Page text -
┄┄┄┄┄┄

Examples of performance issues are, but not limited to:
- Needing to restart CDP frequently for any reason
- High resource utilization – Memory / CPU / Disk IO
- System performance is slow (slow response time)
- System outage (CDP shuts down unexpectedly)
Data to collect:
- Infrastructure and Environment configuration
- Network Topology (Number of forward proxies, number of reverse proxies, load balancers, etc.)
- Services running on each node (Container, MTA, MC, Cluster Manager)
- Confirm that they are running one node with MC and container only
- Confirm they are running one reverse proxy on a separate node
- Server roles for containers: Traffic handling / generic / background service
- Get the arguments files and properties files all services
Management Console screenshots:
- Proxy module configuration page (Server and Client tabs)
- Instance configuration page (take multiple screenshots to capture whole page)
- Search Engine page
- Job Management page
JMX Data: Make sure JMX Monitoring script is running continuously in the background and capturing data properly. Provide the csv data file.
- Confirm script is running and collecting data by doing a “tail -f <hostname>.txt”. Make sure it is writing data every minute and the data looks good (not zeroes, not JMXNOK).

┄┄┄┄┄┄

Source material -
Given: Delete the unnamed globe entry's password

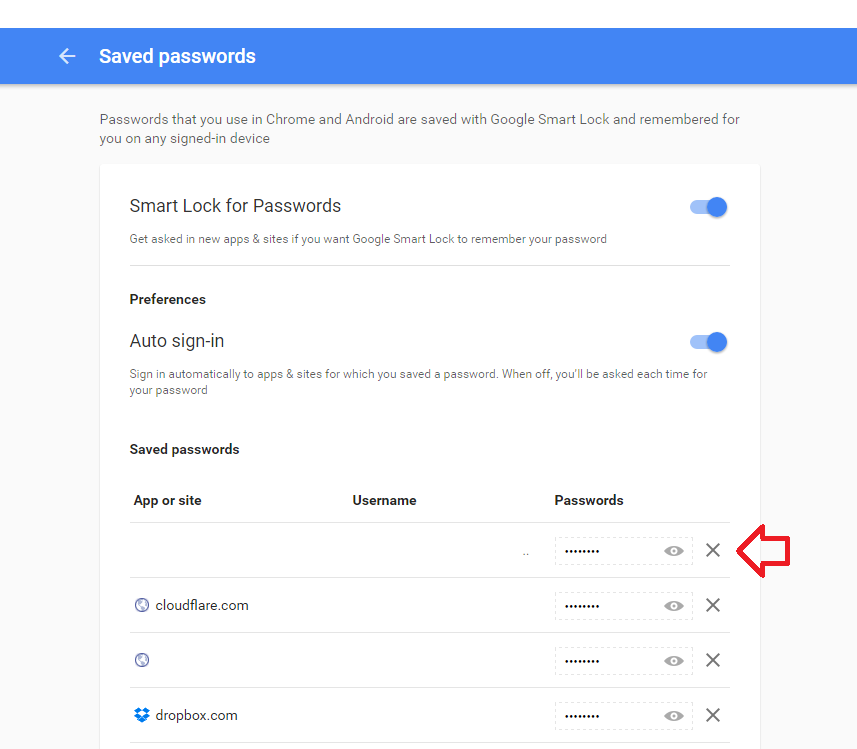Looking at the screenshot, I should click(x=713, y=660).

┄┄┄┄┄┄

Tasks to perform -
1 > Reproduce the CDP performance checklist from "- Confirm that" to "capture whole page)", renaming "screenshots" to "screen captures" throughout.
2 > Write what comes next in the CDP performance checklist, starting after its last sentence.
The lines have no connection to the CDP performance checklist.

Exercise results -
1 >
- Confirm that they are running one node with MC and container only
- Confirm they are running one reverse proxy on a separate node
- Server roles for containers: Traffic handling / generic / background service
- Get the arguments files and properties files all services
Management Console screen captures:
- Proxy module configuration page (Server and Client tabs)
- Instance configuration page (take multiple screen captures to capture whole page)

2 >
- Provide the <hostname>.txt
- If not already present, add the following line to the container arguments file: -XX:+HeapDumpOnOutOfMemoryError and restart the container
Logs: Zip up entire logs directory on each node, containing container, access, cassandra, and console logs
- Output of top command
- Output of free -h
- Output of ulimit -a
- Thread Dump: Create a thread dump by issuing the following command: kill -3 <pid of container>
- Create a thread dump every 4 hours for 24 hours, and during a system performance event, if possible
Heap Dumps: There are two types of heap dumps – one that contains everything in the heap currently, and one that runs garbage collection first and then produces a heap dump. Both of them are useful
- Command for normal heap dump: jmap -dump:format=b,file=container.hprof <pid of container>
- Command for garbage collected heap dump: jmap -dump:live,format=b,file=container_live.hprof <pid of container>
- Please run both commands during normal operations to get a baseline, and then try and run both commands during a system performance event, if possible
- The “HeapDumpOnOutOfMemoryError” argument automatically creates a heap dump on out of memory error. Grab this as well.
- These memory dumps will be called something like “java_pid3756.hprof” located in the container folder. Any new ones created will have a recent timestamp.
- Make sure there is enough disk space for all of this
As for memory configurations, the only change that we want to recommend is to reduce Cassandra from taking up 8 GB to 4 GB of memory. Here is how to do that:
- In the cassandra/conf/cassandra-env.sh file there are two options, commented out by default:
#MAX_HEAP_SIZE="4G"
#HEAP_NEWSIZE="800M"
- Uncomment these and change them to the following:
MAX_HEAP_SIZE=”4G”
HEAP_NEWSIZE=”1G”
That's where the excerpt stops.